Slow CPU<=>GPU transfer

Hi,

I have issues with cpu<=>gpu transfer which is extremely slow in pytorch using V100.
I have a cpu to gpu transfer test script. When pinning memory and just transfering, the transfer time is normal:

import torch
import numpy
import torch.nn as nn
from torch.autograd import Variable
import time
import sys

rank = 0


N = 6000
H = 4000
K = 10

gpu_device = torch.device("cuda:"+str(rank))

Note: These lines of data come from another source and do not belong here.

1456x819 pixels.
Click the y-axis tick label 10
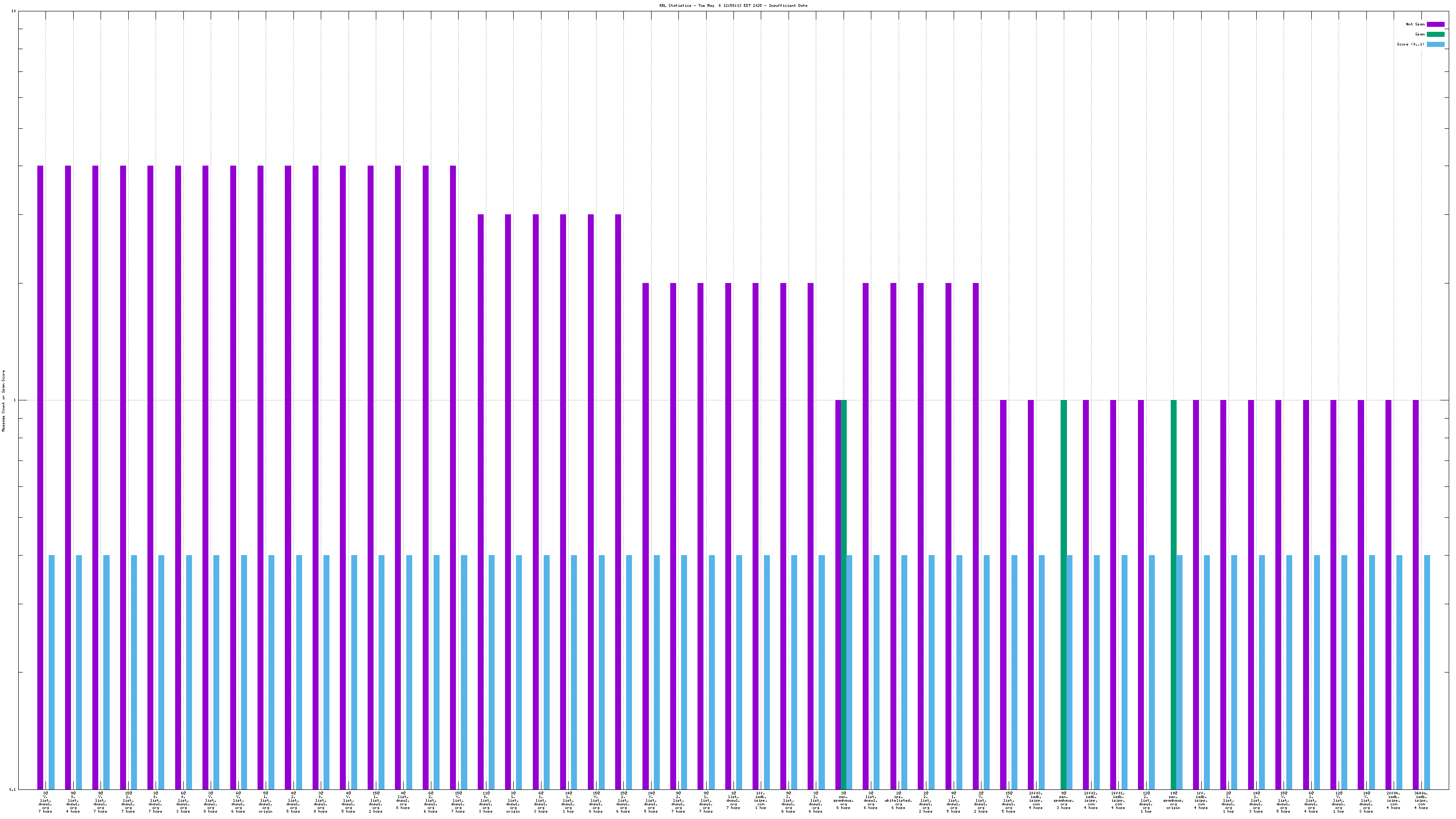point(14,11)
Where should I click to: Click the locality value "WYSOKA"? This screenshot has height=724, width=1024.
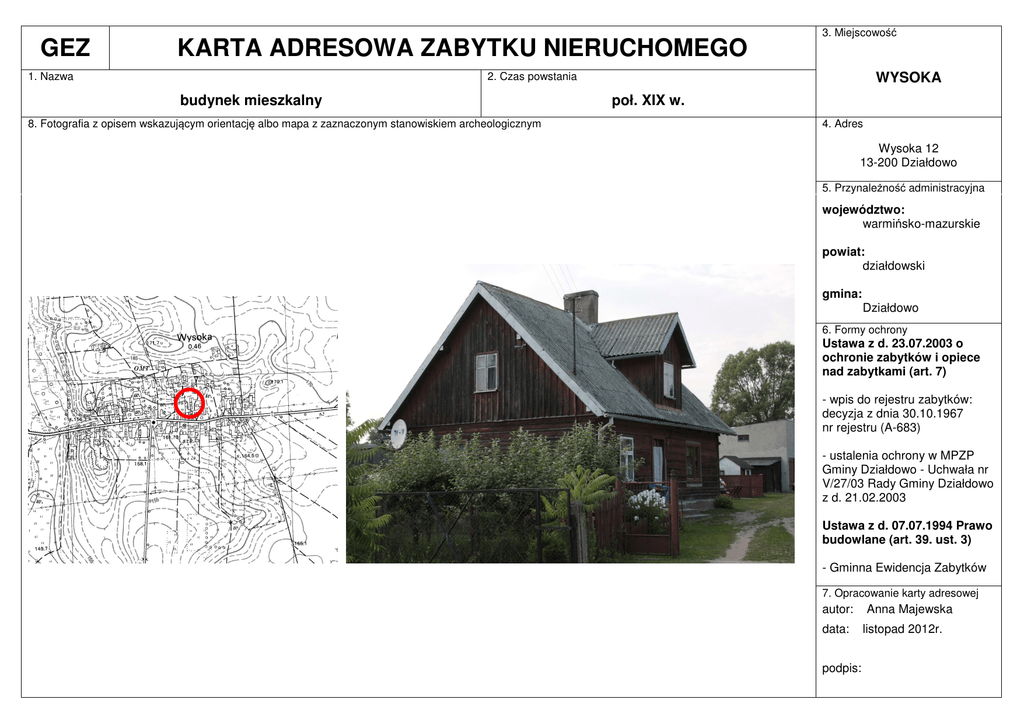[908, 78]
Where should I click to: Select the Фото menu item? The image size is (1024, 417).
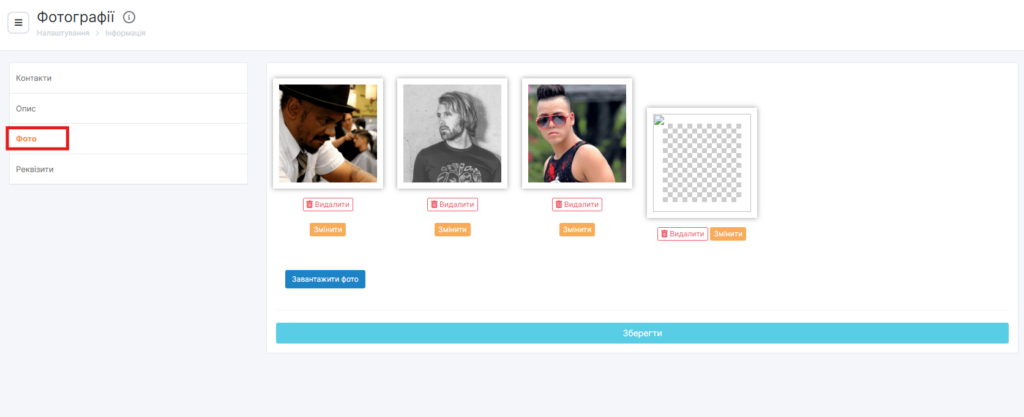point(129,139)
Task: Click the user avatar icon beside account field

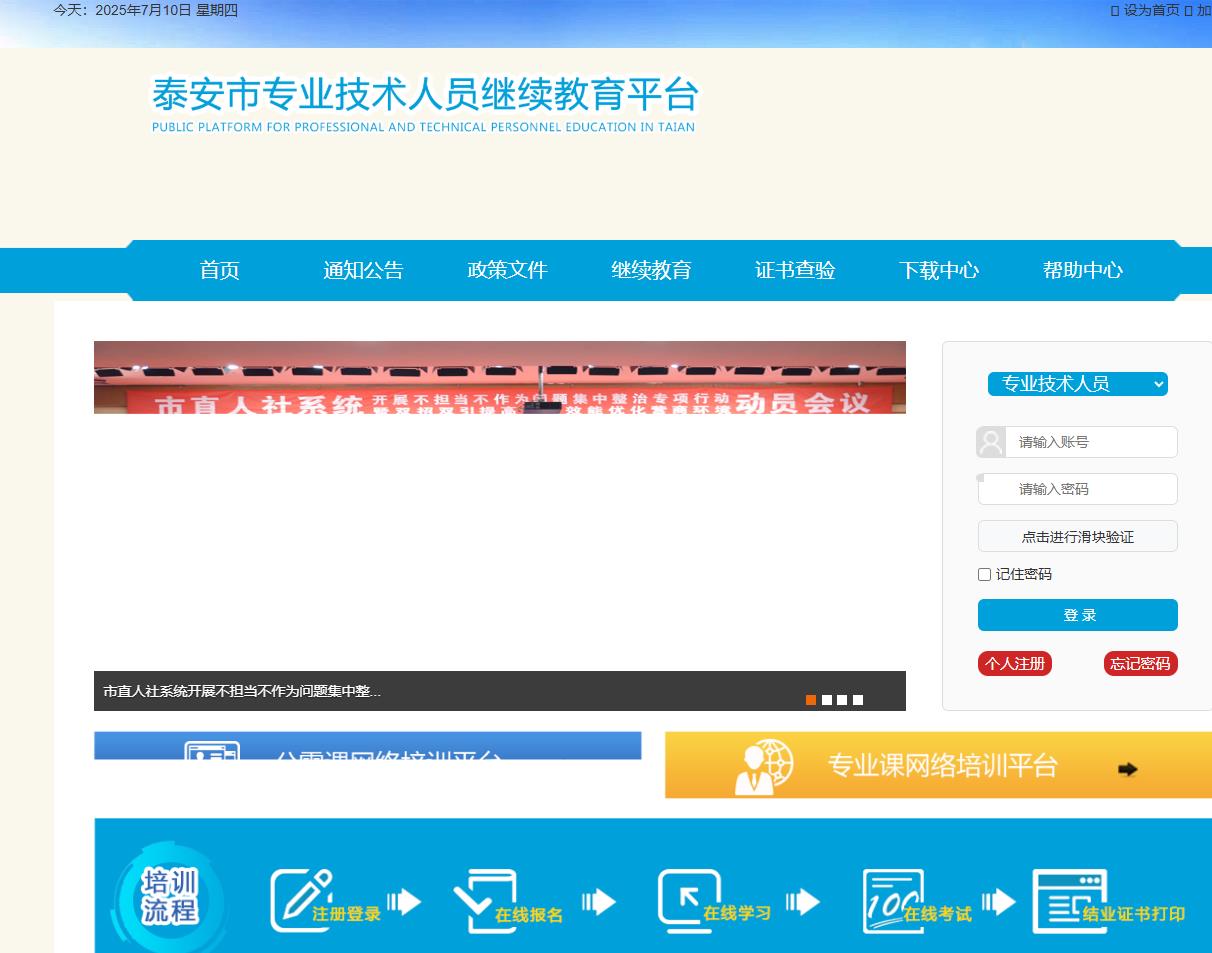Action: [x=991, y=442]
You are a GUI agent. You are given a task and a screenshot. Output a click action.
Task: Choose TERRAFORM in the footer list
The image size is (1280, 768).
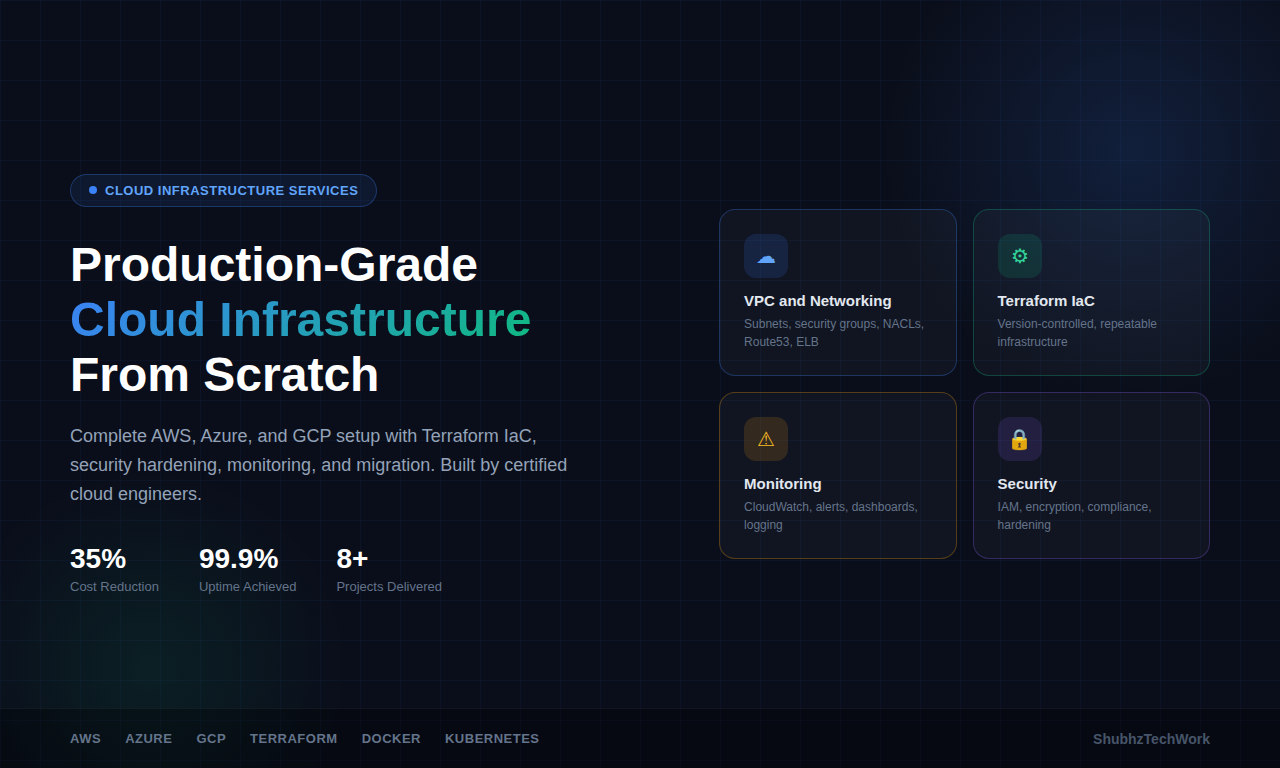[x=293, y=739]
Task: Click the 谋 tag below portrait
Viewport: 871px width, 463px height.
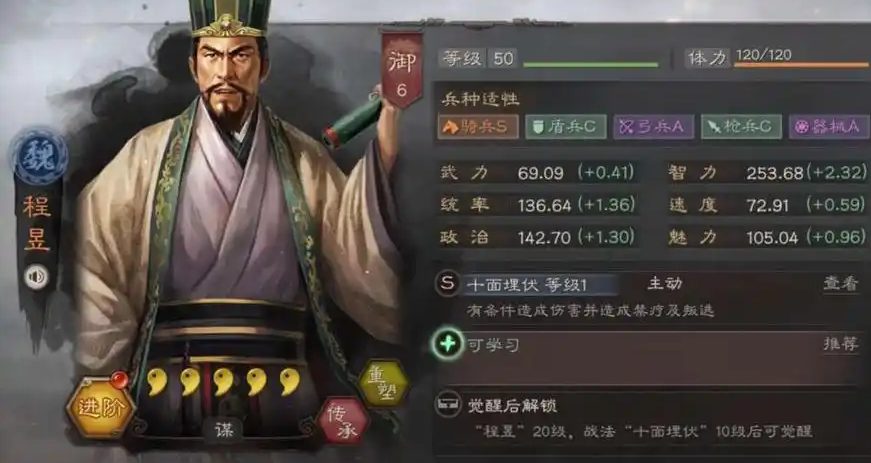Action: [x=224, y=430]
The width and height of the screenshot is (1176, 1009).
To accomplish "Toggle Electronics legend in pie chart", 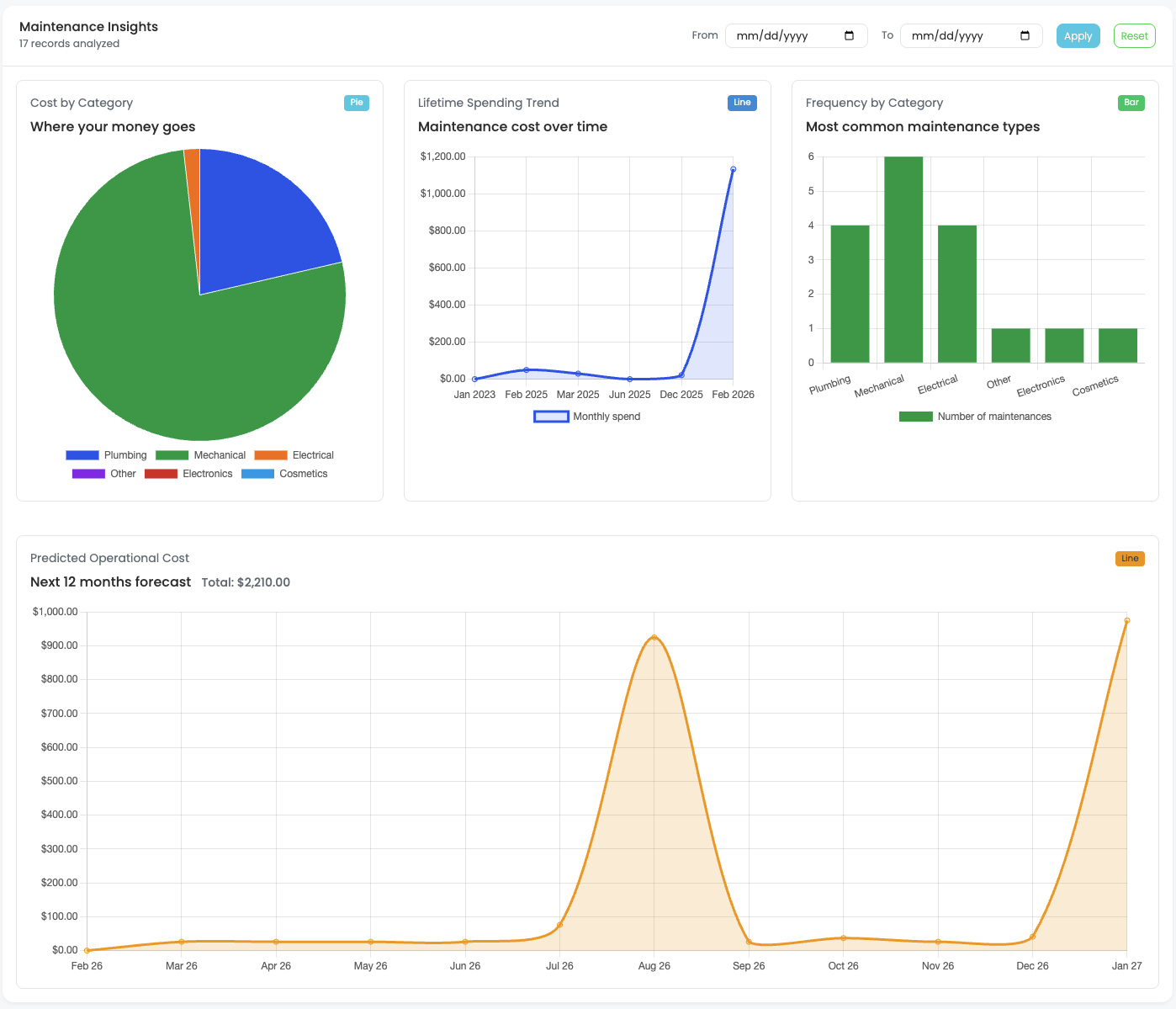I will click(x=188, y=474).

w1 = torch.randn(N, H, device=torch.device("cpu"))
w2 = torch.randn(N, H, device=torch.device("cpu"))
w3 = torch.randn(N, H, device=torch.device("cpu"))
w4 = torch.randn(N, H, device=torch.device("cpu"))
w5 = torch.randn(N, H, device=torch.device("cpu"))
w6 = torch.randn(N, H, device=torch.device("cpu"))
w7 = torch.randn(N, H, device=torch.device("cpu"))
w8 = torch.randn(N, H, device=torch.device("cpu"))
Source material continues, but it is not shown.